Les Berbères et l’arabo-islamique en Algérie

No 03 - janvier / février 2004

Amar Ouerdane

Les Berbères et l’arabo-islamique en Algérie

lu par Mouloud Idir

Mouloud Idir

Amar Ouerdane, Les Berbères et l’arabo-islamique en Algérie, Éd. KMSA, 2003.

Qui d’entre nous n’a pas entendu parler des événements d’avril 2001 dans cette région berbérophone d’Algérie qu’est la Kabylie ? Les médias québécois et internationaux ont largement couvert ce soulèvement, lequel dévoilait la nature fascisante du régime militaire algérien. La répression fut féroce : plus d’une centaine de jeunes assassinés. C’est sans parler des éclopés.

Quelles sont les raisons de cette révolte et pourquoi le régime algérien répond-il si violemment ? Pour en saisir les contours, Les Berbères et l’arabo-islamisme en Algérie, du politologue canadien d’origine algérienne Amar Ouerdane, s’avère très utile.

L’interrogation qui anime l’auteur consiste à décrypter les soubassements idéologiques sur lesquels s’appuient les régimes successifs algériens pour nier la réalité berbère de l’Algérie. Cette négation se fait au profit d’une définition arabo-islamique de la nation algérienne, socle d’une idéologie à caractère national-populiste dont les fondements se situent dans le panarabisme des années 50-60 à visage tiers-mondiste et à forte inflexion baathiste (du parti Baas).

Globalement, ce livre nous permet de comprendre pourquoi le régime algérien ne peut s’accommoder d’aucun pluralisme, qu’il soit culturel, politique ou linguistique. Par ailleurs, Ouerdane précise que la revendication berbère n’est nullement de nature nationale ou sécessionniste, mais plutôt d’essence démocratique. Elle permet de saisir le capital symbolique dont est porteur la culture, qui constitue l’axe autour duquel sont développés les thèmes de la propagande et de l’agitation des masses populaires et du pouvoir central.

À titre d’exemple, la révolte d’avril 1980 en Kabylie, mieux connue sous le terme de printemps berbère, constitue une réponse à l’occultation des contradictions culturelles en Algérie. Elle a contredit de nombreux auteurs et analystes qui avaient voulu démontrer l’existence d’une seule et unique contradiction : celle opposant la culture arabo-islamique et la culture française. Le soulèvement de 1980 impose la reconnaissance d’une autre contradiction fondamentale, laquelle se dresse entre les masses populaires berbérophones et la bourgeoisie dominante.
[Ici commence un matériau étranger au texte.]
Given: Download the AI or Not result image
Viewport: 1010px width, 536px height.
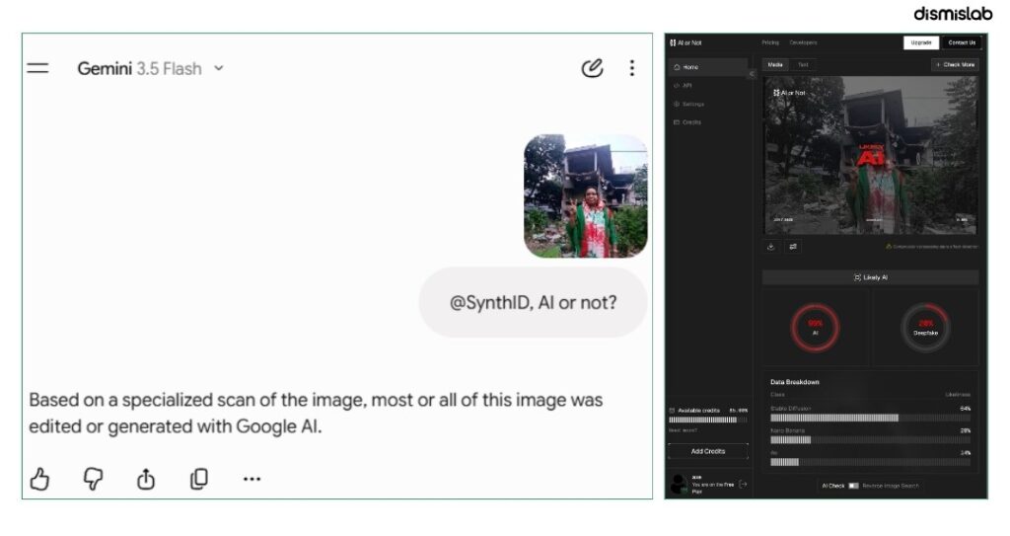Looking at the screenshot, I should (771, 247).
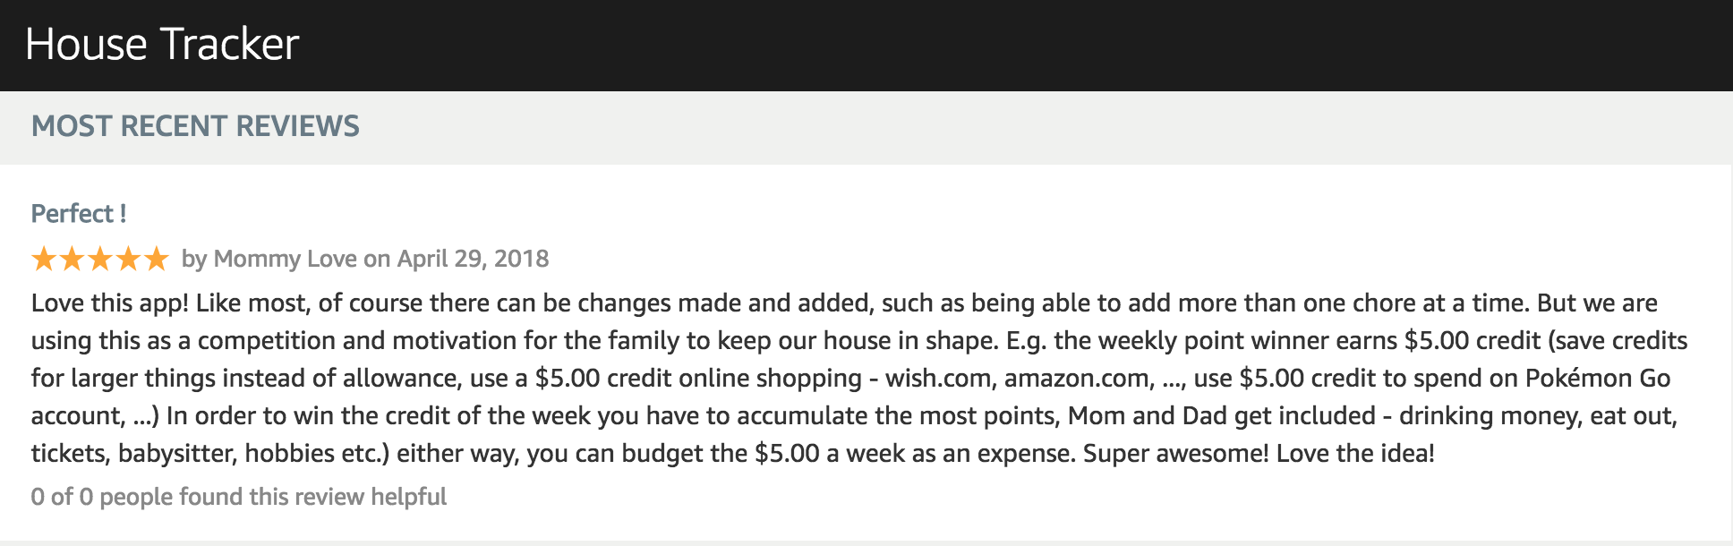Image resolution: width=1733 pixels, height=546 pixels.
Task: Click the E.g. abbreviation in the review
Action: tap(1027, 341)
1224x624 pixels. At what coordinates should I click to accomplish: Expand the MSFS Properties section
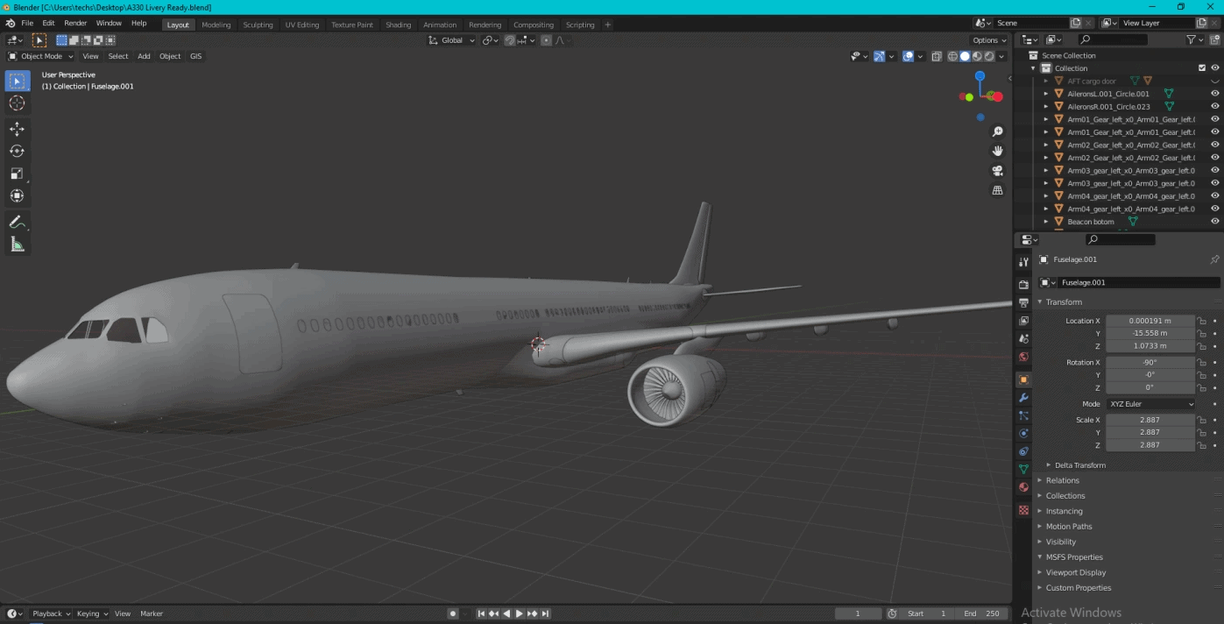coord(1074,557)
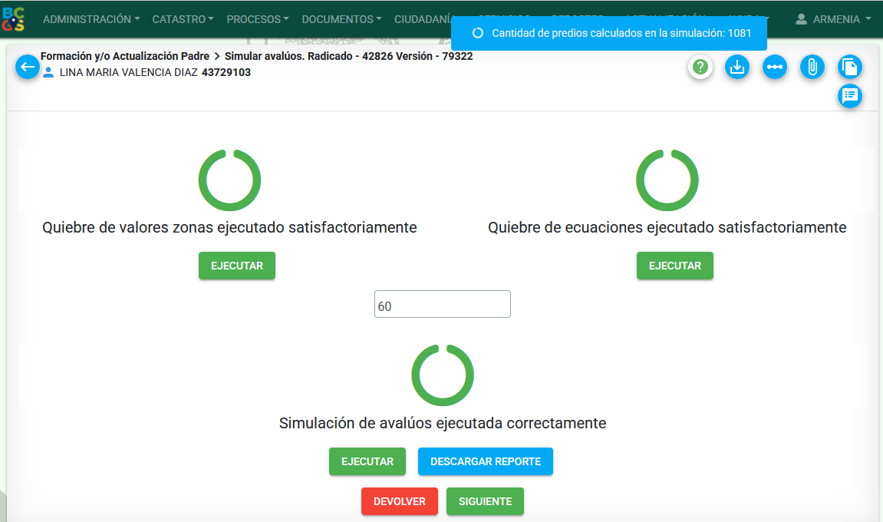
Task: Click the DESCARGAR REPORTE button
Action: pos(486,461)
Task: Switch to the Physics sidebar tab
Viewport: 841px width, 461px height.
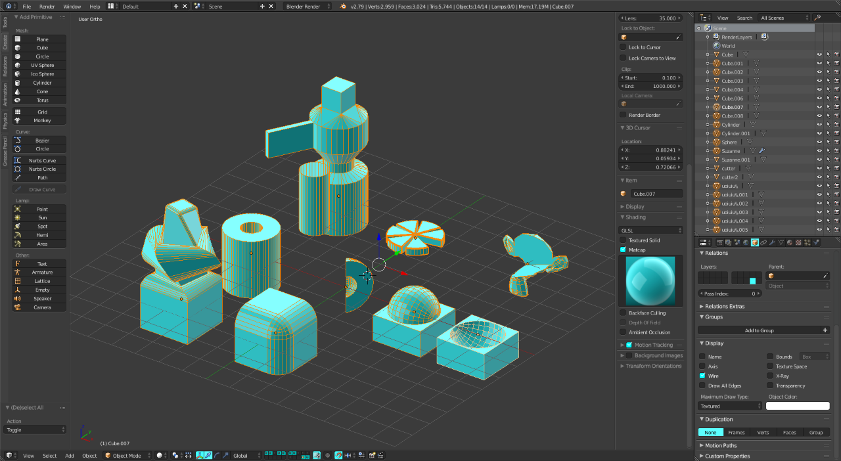Action: point(5,121)
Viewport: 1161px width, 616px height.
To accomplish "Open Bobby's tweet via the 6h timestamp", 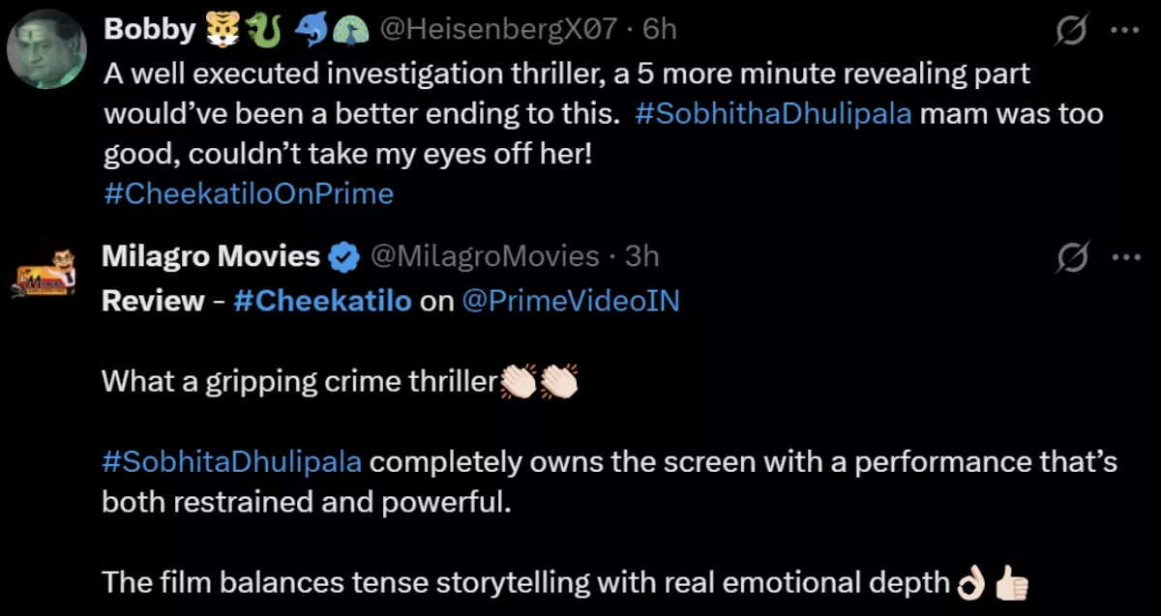I will 660,28.
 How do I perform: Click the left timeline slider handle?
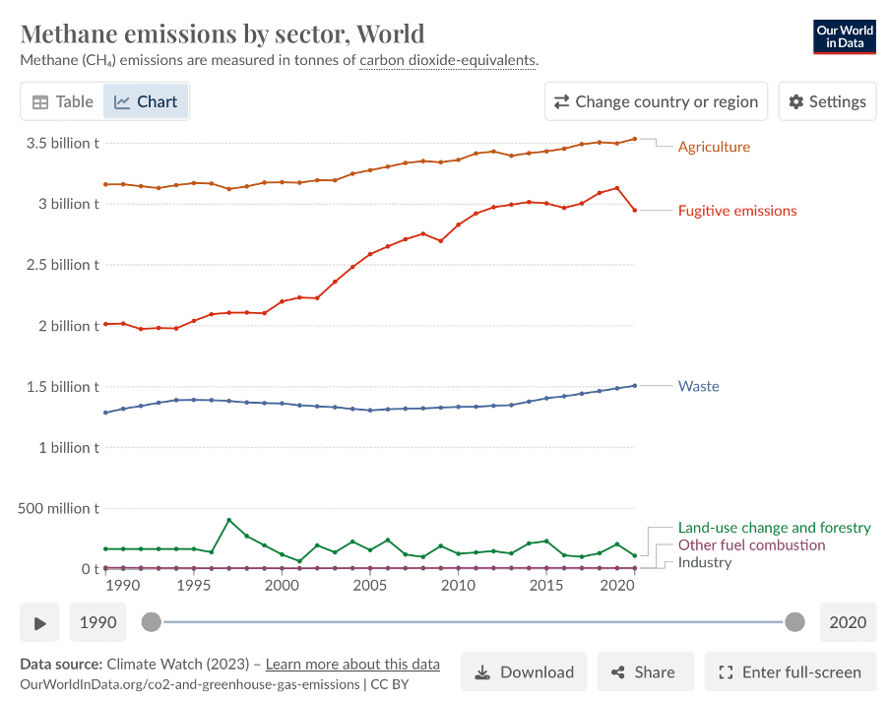click(151, 622)
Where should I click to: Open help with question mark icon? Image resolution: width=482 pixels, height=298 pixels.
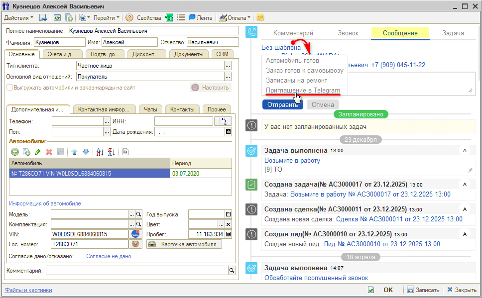click(x=129, y=17)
Ici, l’auteur oublie cependant de mentionner que les masses arabophones vivaient aussi ces contradictions !

L’auteur relate bien ces enjeux dans le troisième chapitre de l’ouvrage, dans lequel il montre le profil patrimonialiste du capitalisme d’État algérien, qu’on présentait sous les oripeaux du « socialisme spécifique ». La propagande algérienne des années 60-70 exploitait largement cette vitrine tiers-mondiste, pseudo-progressite et anti-impérialiste, au profit d’une intelligentsia occidentale bien pensante.

Par ailleurs, nombreux sont les militants qui, en luttant pour la reconnaissance constitutionnelle des langue et culture berbères, se battaient parallèlement pour la création de comités autonomes à l’université et à l’usine, pour l’autonomie syndicale, pour la sécularisation du politique à l’égard du religieux, pour l’amélioration des conditions de la femme et surtout pour la reconnaissance, en 1986, de la première Ligue algérienne des droits humains (LADDH), avec l’aide notamment de militants en exil et de l’opposant Hocine Aït Ahmed. Tout cela fut en fait le prélude à la très courte ouverture démocratique de la fin des années 80 qui allait consacrer le multipartisme.

Ouerdane achève son ouvrage par un épilogue qui nous permet de saisir quelques uns des enjeux liés à « l’ouverture démocratique » du début des années 1990. Les enjeux induits par l’ouverture économique et le basculement dans la privatisation de la violence qui s’en est suivie ont permis de constater la nature hétéroclite des discours actuels sur le registre berbère.